In your output, repeat each entry exactly and include no pictures.

### Entries shown

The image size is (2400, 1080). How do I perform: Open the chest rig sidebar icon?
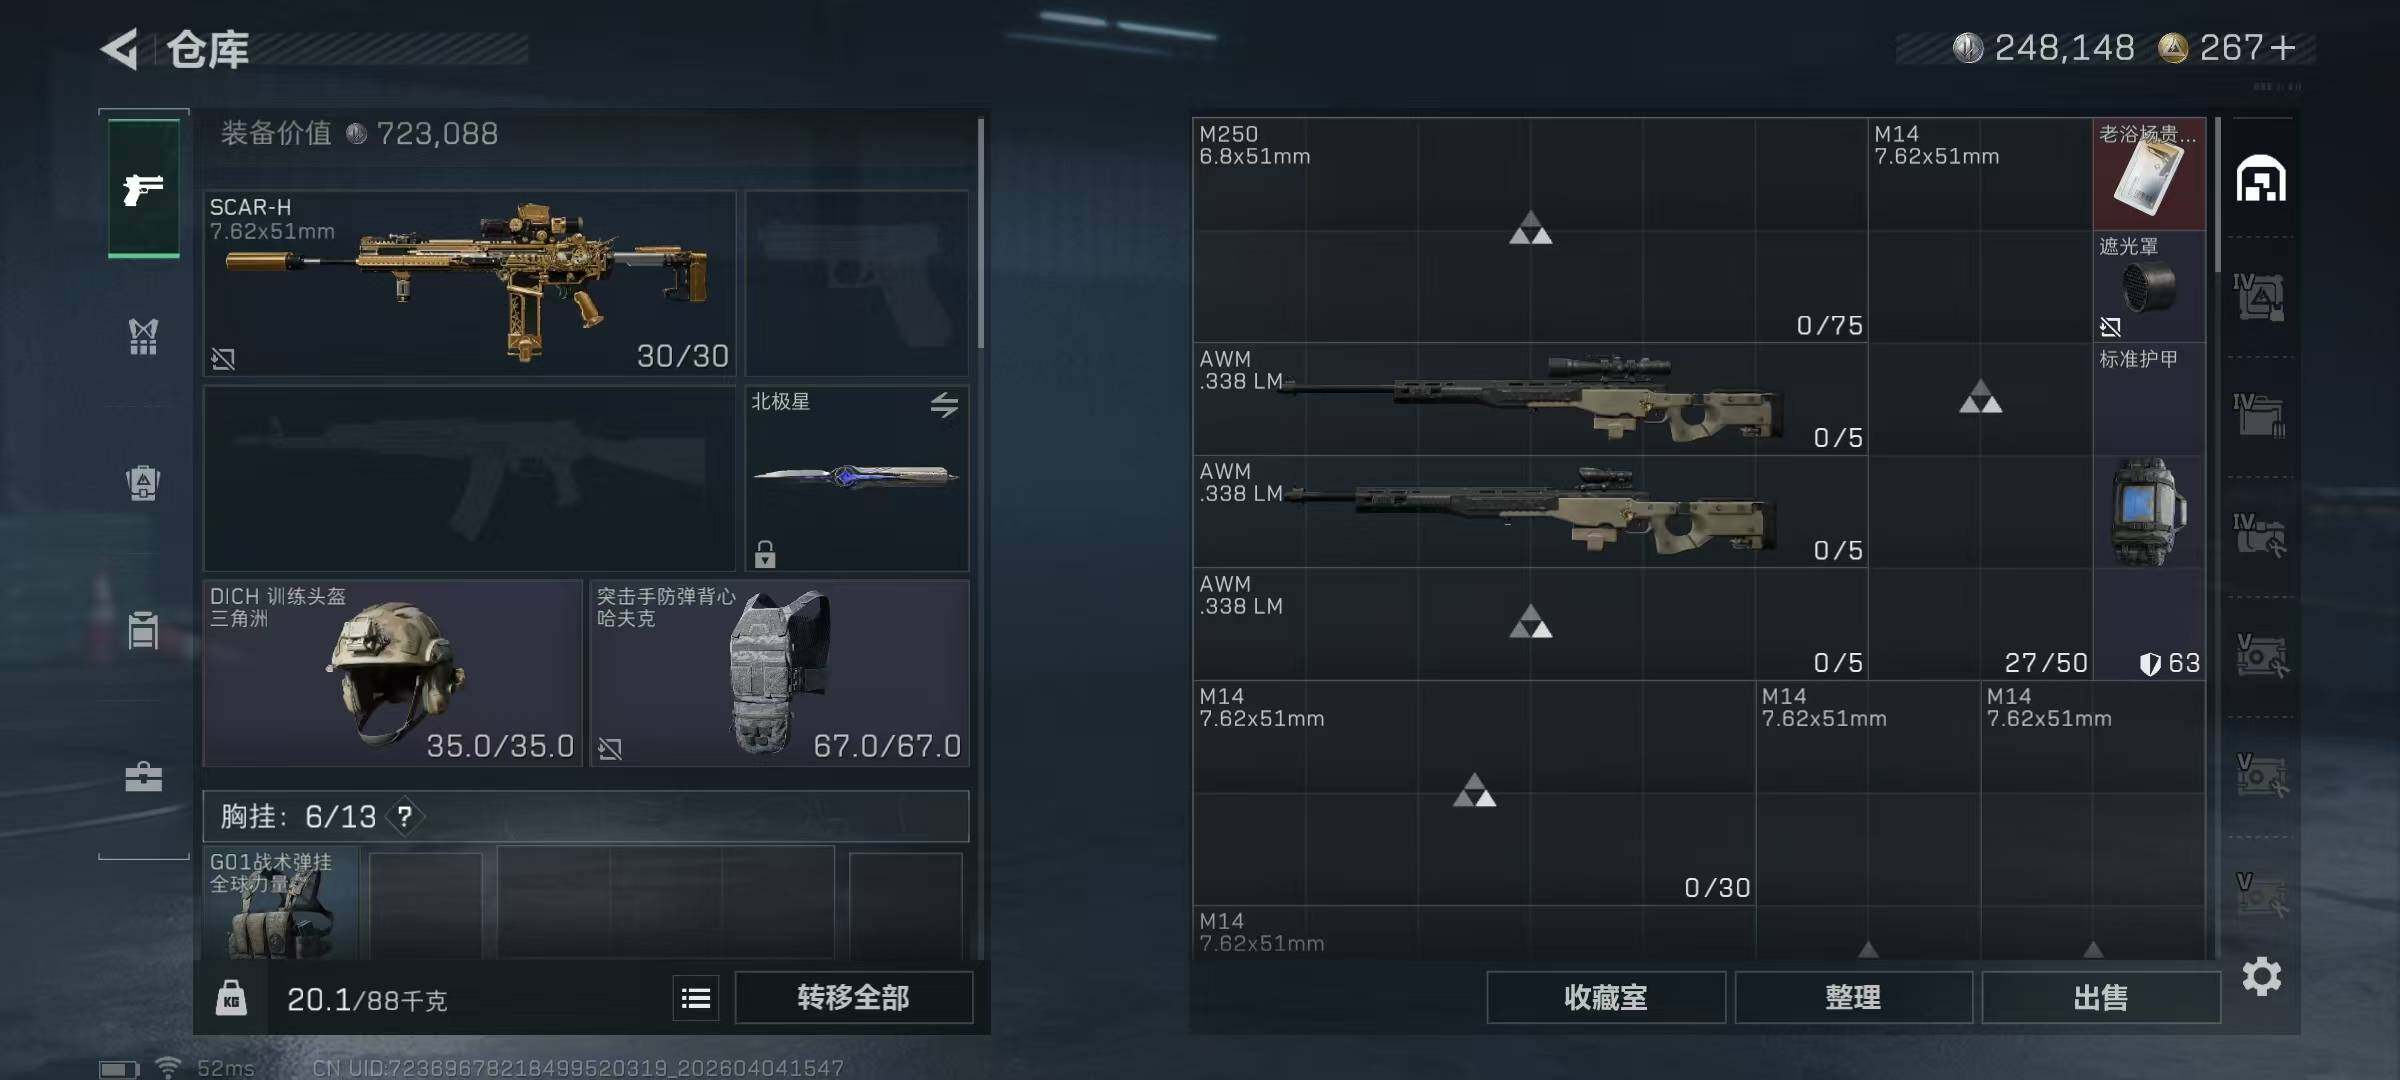point(143,336)
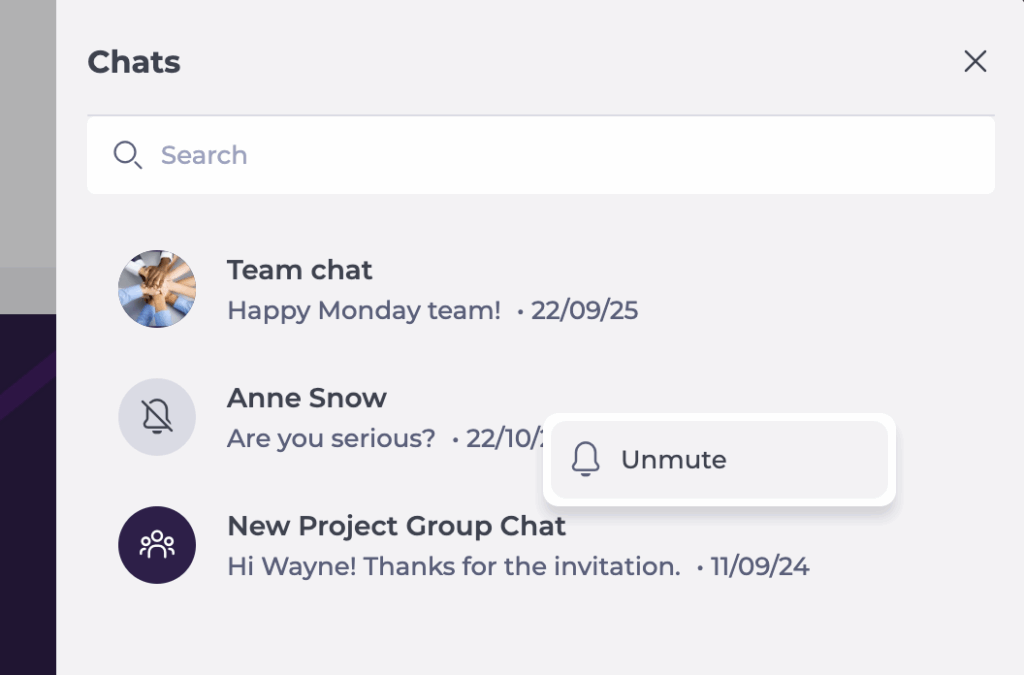1024x675 pixels.
Task: Choose Unmute from the popup menu
Action: click(673, 460)
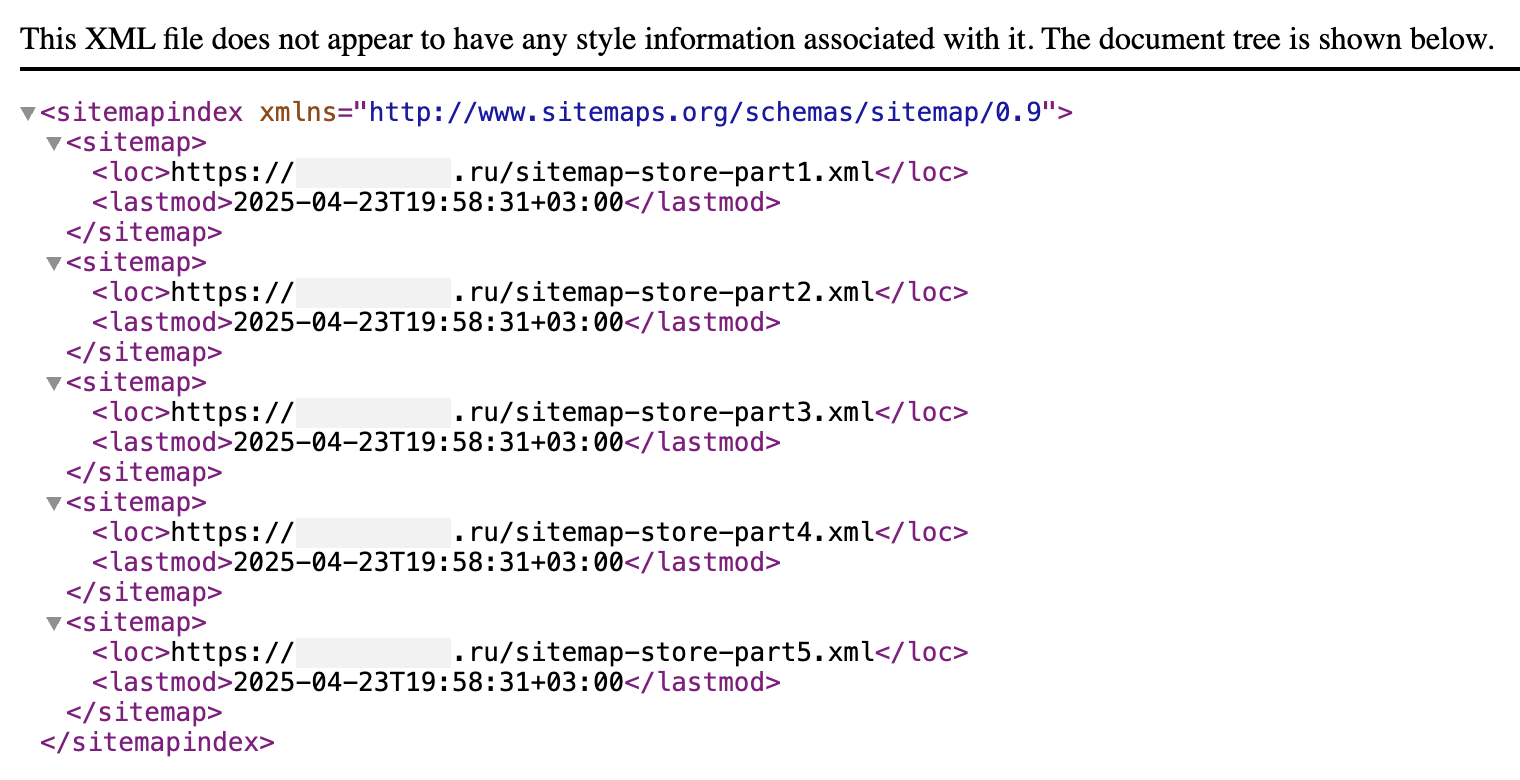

######

### Answer section
The image size is (2400, 1080). How do I perform: Open the chest rig sidebar icon?
point(143,336)
1024x675 pixels.
Task: Choose Unmute from the popup menu
Action: click(673, 460)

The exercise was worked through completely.